- WHAT TO PRODUCE -
Where the records below reach the line containing "Events (27, 2027)", start transcribing, and end with the line containing "Kundenkonto und Online-Bestellungen", exactly and with nothing else added.

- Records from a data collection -
—————
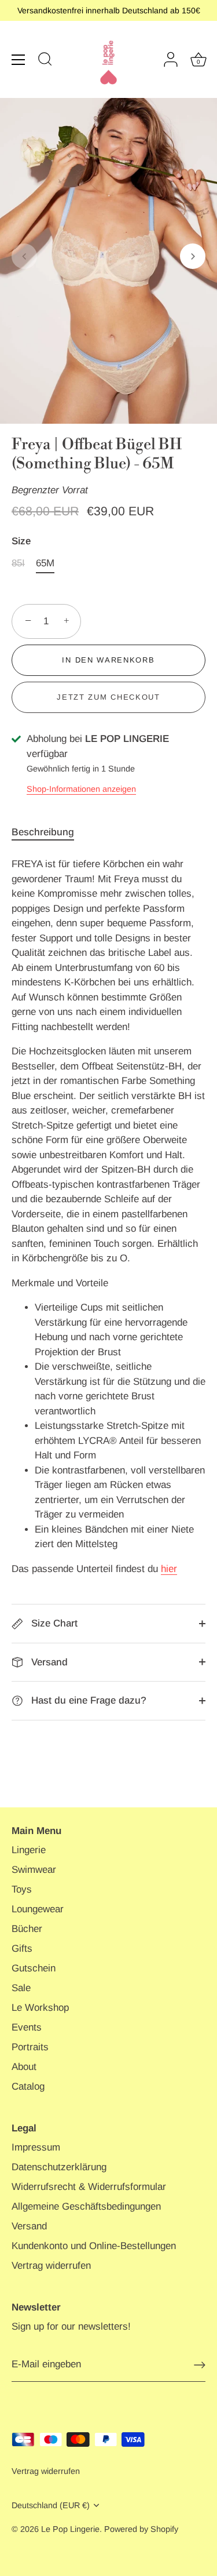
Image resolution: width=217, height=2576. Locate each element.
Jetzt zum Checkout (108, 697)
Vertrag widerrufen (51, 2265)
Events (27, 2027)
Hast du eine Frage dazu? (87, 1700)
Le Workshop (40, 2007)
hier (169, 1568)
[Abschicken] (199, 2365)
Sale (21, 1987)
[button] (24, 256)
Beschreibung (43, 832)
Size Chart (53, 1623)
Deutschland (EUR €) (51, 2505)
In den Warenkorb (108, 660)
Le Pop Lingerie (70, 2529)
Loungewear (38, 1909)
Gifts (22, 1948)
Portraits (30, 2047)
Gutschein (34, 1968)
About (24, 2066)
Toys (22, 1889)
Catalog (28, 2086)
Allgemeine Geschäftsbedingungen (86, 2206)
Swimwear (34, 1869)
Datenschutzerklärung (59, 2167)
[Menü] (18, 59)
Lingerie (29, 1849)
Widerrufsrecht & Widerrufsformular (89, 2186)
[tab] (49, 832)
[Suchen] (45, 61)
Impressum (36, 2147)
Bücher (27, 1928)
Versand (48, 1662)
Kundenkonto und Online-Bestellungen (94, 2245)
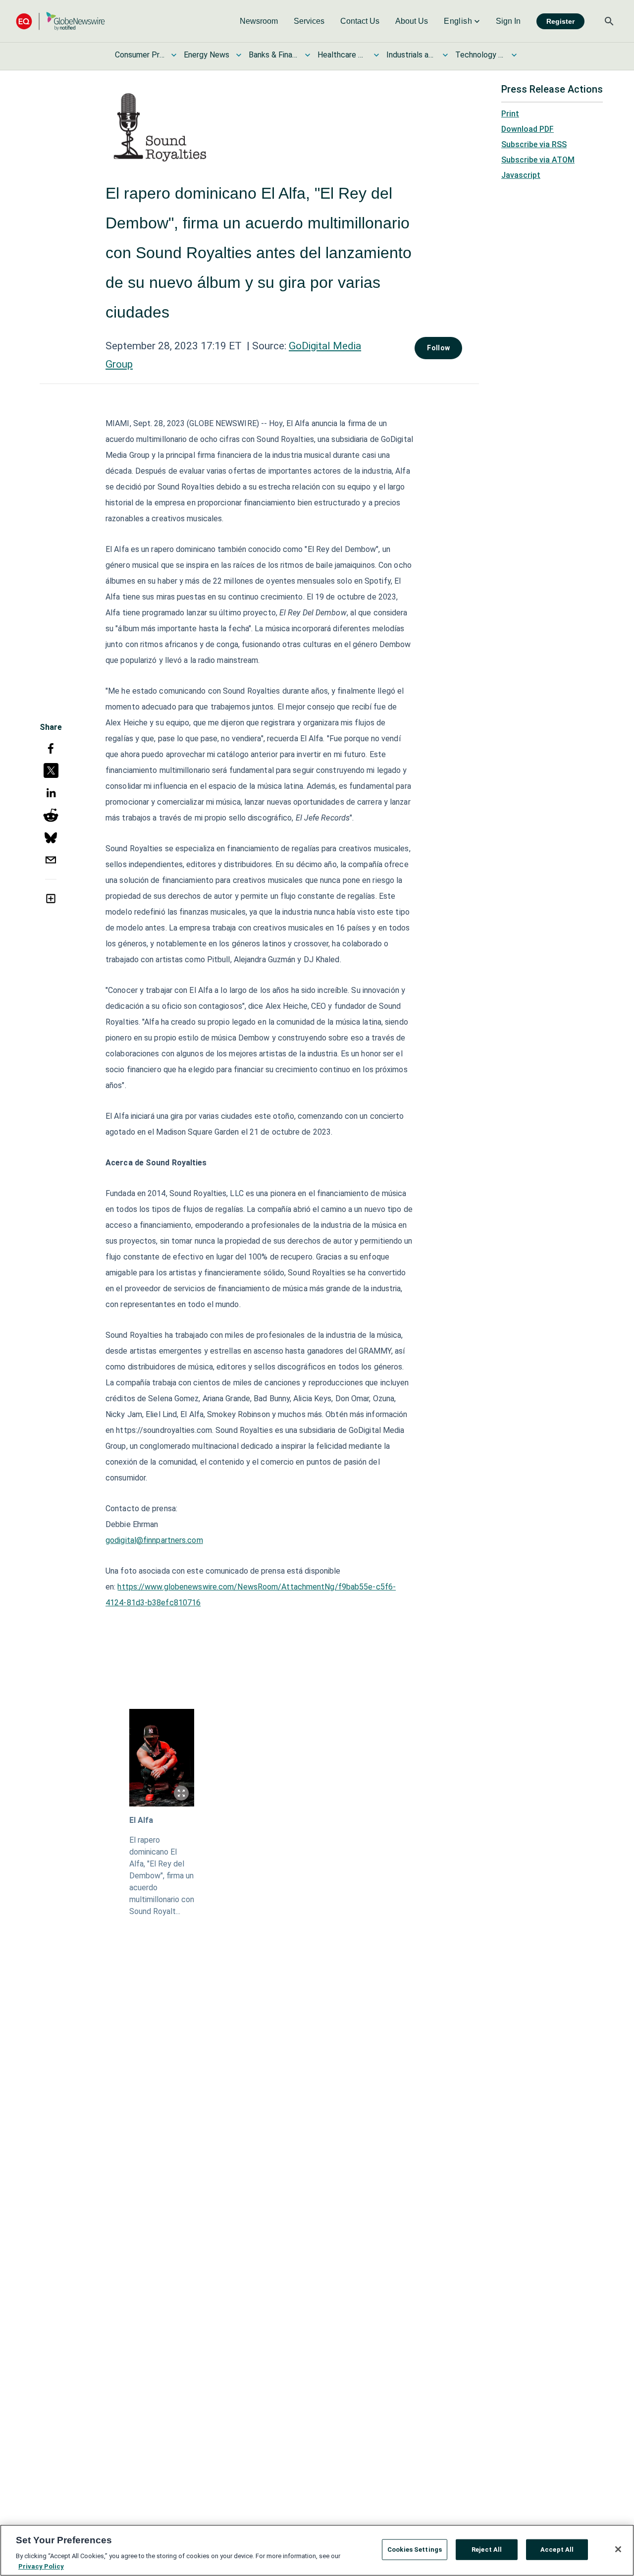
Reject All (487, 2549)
—————
- WRITTEN SOLUTION -
Events (27, 2027)
Hast du eine Frage dazu? (87, 1700)
Le Workshop (40, 2007)
hier (169, 1568)
[Abschicken] (199, 2365)
Sale (21, 1987)
[button] (24, 256)
Beschreibung (43, 832)
Size Chart (53, 1623)
Deutschland (EUR €) (51, 2505)
In den Warenkorb (108, 660)
Le Pop Lingerie (70, 2529)
Loungewear (38, 1909)
Gifts (22, 1948)
Portraits (30, 2047)
Gutschein (34, 1968)
About (24, 2066)
Toys (22, 1889)
Catalog (28, 2086)
Allgemeine Geschäftsbedingungen (86, 2206)
Swimwear (34, 1869)
Datenschutzerklärung (59, 2167)
[Menü] (18, 59)
Lingerie (29, 1849)
Widerrufsrecht & Widerrufsformular (89, 2186)
[tab] (49, 832)
[Suchen] (45, 61)
Impressum (36, 2147)
Bücher (27, 1928)
Versand (48, 1662)
Kundenkonto und Online-Bestellungen (94, 2245)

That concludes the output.